▸ **What is needed**
Reproduce exactly the opening lines of the listing, stopping after the line that contains "23/3/12 04:06 (177, 1541)" and including it.

▸ **Given entries**
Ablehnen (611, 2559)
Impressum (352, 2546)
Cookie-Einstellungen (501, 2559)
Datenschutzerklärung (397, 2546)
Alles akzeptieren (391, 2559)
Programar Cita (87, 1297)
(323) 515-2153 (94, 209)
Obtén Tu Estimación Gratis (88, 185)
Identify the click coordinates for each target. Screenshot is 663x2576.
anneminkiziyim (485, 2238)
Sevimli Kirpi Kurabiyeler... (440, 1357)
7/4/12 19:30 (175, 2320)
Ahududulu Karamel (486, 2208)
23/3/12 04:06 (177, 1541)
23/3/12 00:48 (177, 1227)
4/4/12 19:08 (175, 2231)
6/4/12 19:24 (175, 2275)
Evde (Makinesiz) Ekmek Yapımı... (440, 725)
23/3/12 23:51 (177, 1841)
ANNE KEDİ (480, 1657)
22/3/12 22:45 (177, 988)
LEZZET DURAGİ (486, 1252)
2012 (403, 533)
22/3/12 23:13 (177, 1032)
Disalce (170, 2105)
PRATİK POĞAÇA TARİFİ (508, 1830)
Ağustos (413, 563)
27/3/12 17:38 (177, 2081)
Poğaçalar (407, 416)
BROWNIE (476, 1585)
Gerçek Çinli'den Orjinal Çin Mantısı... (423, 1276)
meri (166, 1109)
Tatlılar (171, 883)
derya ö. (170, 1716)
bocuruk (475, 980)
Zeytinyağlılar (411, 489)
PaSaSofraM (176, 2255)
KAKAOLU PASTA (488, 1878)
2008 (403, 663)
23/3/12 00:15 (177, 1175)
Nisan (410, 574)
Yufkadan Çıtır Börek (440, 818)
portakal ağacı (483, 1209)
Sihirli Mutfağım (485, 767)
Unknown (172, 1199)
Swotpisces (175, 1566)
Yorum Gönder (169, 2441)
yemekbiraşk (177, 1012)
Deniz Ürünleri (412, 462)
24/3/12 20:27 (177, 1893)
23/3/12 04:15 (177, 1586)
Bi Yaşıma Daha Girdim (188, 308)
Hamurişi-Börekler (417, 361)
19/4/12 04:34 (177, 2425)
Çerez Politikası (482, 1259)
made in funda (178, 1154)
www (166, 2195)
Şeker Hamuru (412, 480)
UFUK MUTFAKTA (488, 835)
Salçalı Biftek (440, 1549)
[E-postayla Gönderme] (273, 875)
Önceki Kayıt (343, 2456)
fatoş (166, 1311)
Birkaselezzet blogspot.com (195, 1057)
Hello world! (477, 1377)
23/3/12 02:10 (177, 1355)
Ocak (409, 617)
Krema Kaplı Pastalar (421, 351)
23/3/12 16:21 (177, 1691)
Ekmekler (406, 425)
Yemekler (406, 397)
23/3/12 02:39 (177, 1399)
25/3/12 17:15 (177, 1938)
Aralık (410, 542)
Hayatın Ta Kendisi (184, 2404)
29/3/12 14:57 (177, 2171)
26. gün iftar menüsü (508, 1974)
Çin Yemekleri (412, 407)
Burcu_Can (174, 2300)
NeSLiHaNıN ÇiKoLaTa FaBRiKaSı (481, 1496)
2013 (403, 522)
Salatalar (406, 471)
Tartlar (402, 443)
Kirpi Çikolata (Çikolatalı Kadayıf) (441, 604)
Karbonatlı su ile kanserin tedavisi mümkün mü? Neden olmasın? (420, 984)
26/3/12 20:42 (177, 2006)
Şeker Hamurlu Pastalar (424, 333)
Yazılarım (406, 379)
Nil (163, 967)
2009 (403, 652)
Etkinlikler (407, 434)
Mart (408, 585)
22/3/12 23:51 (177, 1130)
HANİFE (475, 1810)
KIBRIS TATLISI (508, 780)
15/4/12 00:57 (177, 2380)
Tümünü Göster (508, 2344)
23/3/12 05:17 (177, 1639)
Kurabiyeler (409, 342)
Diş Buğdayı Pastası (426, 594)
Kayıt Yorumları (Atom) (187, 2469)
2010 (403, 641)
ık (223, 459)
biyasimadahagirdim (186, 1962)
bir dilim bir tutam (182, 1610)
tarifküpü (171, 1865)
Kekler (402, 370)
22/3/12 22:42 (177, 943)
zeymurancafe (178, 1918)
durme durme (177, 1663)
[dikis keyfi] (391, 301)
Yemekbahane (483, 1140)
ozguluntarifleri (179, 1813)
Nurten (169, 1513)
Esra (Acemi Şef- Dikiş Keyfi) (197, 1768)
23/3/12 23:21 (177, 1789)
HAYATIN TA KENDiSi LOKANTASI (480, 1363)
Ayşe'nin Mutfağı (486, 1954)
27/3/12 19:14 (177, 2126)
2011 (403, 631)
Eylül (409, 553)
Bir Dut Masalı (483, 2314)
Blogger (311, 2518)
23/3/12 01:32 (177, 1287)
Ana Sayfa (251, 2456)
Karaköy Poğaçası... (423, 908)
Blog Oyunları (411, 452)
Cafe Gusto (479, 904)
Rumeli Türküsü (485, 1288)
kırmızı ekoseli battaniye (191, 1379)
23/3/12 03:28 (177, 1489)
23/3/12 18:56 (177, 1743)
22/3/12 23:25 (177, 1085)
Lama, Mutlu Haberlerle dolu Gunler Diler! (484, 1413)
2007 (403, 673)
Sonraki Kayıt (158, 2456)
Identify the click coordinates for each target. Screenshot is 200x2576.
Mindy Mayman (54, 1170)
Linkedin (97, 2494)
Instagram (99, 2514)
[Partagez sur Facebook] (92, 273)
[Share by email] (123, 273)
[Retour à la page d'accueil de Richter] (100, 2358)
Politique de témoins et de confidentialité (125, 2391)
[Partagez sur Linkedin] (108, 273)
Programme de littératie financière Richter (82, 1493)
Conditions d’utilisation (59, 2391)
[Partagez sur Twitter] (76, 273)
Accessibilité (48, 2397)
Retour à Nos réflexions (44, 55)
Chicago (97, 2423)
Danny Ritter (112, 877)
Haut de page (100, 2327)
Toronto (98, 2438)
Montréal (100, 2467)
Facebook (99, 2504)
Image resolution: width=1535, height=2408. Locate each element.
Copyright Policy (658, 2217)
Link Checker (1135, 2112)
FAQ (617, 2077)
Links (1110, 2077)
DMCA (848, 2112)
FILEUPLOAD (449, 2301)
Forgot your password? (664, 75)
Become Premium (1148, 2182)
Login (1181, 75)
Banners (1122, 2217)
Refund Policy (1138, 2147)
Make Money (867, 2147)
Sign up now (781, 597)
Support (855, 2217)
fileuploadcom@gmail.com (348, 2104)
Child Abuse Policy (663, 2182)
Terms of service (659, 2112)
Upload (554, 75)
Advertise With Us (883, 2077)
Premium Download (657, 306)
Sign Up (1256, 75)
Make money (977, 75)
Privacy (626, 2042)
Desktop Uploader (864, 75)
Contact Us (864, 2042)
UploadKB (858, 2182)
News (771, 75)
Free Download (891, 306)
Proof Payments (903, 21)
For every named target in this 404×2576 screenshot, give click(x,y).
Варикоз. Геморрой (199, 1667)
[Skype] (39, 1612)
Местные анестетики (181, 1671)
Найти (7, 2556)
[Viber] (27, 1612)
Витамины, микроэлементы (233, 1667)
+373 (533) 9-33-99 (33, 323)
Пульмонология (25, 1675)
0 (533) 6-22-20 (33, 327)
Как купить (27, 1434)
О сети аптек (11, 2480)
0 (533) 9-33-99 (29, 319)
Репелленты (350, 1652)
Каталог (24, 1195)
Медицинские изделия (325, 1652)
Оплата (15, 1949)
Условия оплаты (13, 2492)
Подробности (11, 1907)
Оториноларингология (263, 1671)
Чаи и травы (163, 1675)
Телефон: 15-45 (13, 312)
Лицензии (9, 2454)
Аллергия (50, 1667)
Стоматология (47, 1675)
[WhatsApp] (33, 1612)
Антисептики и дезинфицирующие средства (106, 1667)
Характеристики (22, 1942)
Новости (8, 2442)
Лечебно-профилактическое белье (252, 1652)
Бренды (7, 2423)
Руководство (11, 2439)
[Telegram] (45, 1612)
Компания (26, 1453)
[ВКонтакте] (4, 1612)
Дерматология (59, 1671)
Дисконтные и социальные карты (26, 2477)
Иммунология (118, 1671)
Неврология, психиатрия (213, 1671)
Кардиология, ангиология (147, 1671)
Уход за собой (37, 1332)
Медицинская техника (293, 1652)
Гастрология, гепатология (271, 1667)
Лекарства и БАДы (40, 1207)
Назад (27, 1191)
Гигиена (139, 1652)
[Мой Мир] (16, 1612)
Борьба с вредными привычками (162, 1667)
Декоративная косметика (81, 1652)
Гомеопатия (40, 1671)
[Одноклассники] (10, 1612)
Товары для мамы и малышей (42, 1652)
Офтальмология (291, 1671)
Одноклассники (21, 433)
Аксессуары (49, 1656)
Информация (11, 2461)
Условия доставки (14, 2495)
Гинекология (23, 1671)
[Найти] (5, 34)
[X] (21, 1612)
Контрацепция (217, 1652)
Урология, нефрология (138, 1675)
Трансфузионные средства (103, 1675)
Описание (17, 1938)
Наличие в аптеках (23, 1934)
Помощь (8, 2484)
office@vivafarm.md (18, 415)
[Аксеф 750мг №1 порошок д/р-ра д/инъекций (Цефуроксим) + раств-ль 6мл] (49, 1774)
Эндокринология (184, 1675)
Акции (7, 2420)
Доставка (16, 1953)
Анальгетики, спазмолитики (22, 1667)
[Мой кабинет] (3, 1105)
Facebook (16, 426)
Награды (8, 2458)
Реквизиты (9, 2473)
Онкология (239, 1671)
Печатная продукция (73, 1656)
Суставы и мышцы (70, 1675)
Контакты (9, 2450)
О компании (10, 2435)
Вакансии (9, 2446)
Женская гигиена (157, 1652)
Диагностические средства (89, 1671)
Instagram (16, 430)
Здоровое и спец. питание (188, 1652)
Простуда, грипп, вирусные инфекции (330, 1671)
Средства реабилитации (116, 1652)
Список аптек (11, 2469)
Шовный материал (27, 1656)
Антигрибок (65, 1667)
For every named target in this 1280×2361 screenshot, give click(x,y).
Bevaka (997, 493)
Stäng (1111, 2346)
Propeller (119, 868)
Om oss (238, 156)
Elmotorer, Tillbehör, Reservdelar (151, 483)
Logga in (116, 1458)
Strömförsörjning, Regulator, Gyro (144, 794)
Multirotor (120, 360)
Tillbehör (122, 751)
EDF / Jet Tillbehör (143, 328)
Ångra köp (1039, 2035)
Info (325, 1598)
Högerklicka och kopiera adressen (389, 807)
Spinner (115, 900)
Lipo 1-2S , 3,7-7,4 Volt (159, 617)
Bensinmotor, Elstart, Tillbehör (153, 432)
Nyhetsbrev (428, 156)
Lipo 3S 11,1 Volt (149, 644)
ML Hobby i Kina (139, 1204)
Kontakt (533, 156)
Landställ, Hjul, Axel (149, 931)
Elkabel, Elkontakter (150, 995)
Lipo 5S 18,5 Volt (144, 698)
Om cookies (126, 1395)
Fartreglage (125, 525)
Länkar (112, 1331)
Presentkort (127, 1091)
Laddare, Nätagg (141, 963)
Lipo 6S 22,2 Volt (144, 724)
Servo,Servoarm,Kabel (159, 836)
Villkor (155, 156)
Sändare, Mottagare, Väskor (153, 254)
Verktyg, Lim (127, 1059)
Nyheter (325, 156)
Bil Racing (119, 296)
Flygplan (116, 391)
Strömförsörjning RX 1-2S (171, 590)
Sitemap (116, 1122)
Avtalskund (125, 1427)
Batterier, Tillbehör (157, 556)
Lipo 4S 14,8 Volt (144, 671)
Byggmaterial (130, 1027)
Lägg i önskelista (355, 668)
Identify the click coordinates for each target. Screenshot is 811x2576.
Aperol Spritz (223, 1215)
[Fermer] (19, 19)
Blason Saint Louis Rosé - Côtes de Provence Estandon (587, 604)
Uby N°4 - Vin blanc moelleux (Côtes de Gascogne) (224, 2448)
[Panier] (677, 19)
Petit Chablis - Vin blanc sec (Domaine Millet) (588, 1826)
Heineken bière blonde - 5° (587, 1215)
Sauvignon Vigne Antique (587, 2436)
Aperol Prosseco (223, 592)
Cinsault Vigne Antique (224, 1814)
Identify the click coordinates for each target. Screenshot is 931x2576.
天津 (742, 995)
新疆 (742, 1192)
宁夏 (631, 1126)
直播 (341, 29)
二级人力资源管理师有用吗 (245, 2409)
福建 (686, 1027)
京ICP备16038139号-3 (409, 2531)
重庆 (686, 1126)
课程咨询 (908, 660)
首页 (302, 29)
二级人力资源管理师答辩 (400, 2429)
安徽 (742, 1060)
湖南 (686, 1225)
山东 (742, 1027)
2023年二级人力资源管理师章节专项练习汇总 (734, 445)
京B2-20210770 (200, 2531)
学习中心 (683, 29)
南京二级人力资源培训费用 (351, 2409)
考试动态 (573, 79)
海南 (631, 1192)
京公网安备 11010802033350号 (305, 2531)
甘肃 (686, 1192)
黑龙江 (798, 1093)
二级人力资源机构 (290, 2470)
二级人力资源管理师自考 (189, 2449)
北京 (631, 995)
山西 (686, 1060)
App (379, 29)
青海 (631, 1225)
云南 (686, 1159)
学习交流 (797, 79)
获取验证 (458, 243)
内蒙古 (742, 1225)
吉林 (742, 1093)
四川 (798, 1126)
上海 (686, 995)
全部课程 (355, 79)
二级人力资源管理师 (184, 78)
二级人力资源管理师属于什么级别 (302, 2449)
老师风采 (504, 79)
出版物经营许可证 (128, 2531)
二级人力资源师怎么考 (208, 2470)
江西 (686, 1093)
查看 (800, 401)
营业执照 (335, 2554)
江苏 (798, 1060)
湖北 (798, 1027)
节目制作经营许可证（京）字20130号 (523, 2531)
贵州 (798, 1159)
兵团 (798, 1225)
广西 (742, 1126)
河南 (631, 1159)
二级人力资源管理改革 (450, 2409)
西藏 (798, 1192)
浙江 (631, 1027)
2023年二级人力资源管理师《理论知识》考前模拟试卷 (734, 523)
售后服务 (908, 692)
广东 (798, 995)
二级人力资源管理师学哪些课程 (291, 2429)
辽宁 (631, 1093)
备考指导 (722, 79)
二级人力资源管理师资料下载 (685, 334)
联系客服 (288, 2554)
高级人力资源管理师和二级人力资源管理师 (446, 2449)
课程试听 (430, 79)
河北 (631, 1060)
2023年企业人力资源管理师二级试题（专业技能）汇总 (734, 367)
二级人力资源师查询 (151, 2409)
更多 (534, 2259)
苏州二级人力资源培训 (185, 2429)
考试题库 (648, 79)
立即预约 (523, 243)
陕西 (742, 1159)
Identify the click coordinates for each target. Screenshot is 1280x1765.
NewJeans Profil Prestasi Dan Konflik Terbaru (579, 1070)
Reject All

▸ **Exercise solution**
Ablehnen (611, 2559)
Impressum (352, 2546)
Cookie-Einstellungen (501, 2559)
Datenschutzerklärung (397, 2546)
Alles akzeptieren (391, 2559)
Programar Cita (87, 1297)
(323) 515-2153 (94, 209)
Obtén Tu Estimación Gratis (88, 185)
Identify the click coordinates for each target. Screenshot is 663x2576.
anneminkiziyim (485, 2238)
Sevimli Kirpi Kurabiyeler... (440, 1357)
7/4/12 19:30 (175, 2320)
Ahududulu Karamel (486, 2208)
23/3/12 04:06 (177, 1541)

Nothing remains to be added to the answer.